Pour vous aider à vous préparer à ces débats, vous trouverez ci-joint un document expliquant pourquoi nous préconisons l’adoption d’une loi comme moyen d’avancer dans cette direction. À sa lecture vous comprendrez sans doute mieux aussi pourquoi une stratégie parallèle qui éviterait le moyen et le contenu que nous proposons n’est pas acceptable à nos yeux. N’hésitez pas non plus à faire appel à nous pour compléter l’explication et réfléchir avec vous sur la façon d’avancer. Nous souhaitons rester partie prenante du processus.

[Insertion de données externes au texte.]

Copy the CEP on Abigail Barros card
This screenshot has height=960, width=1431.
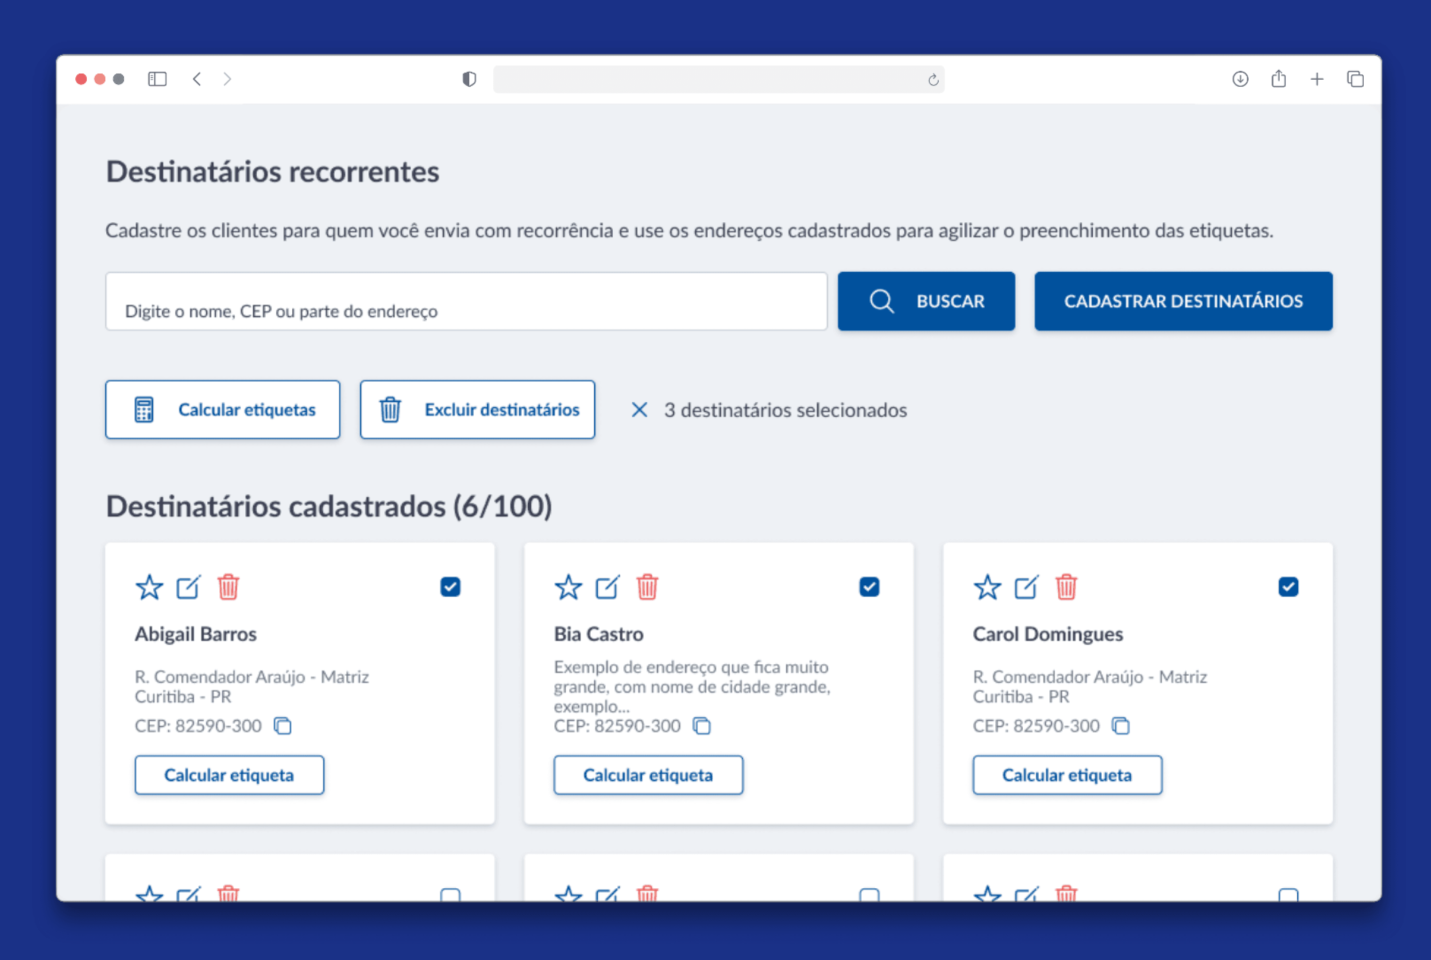pos(282,726)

Ensuite, nous vous demandons d’utiliser toutes les prérogatives de votre fonction parlementaire pour faciliter la mise en place dès maintenant des mesures immédiates de la proposition, qui ont un caractère d’urgence tout comme les demandes de la Marche des femmes. Donnez-y effet dans votre travail législatif des prochains mois et exigez du gouvernement québécois qu’il fasse de même dans le cadre du prochain budget. Réclamez du gouvernement fédéral qu’il s’engage dans le même sens pour les questions qui relèvent de sa compétence.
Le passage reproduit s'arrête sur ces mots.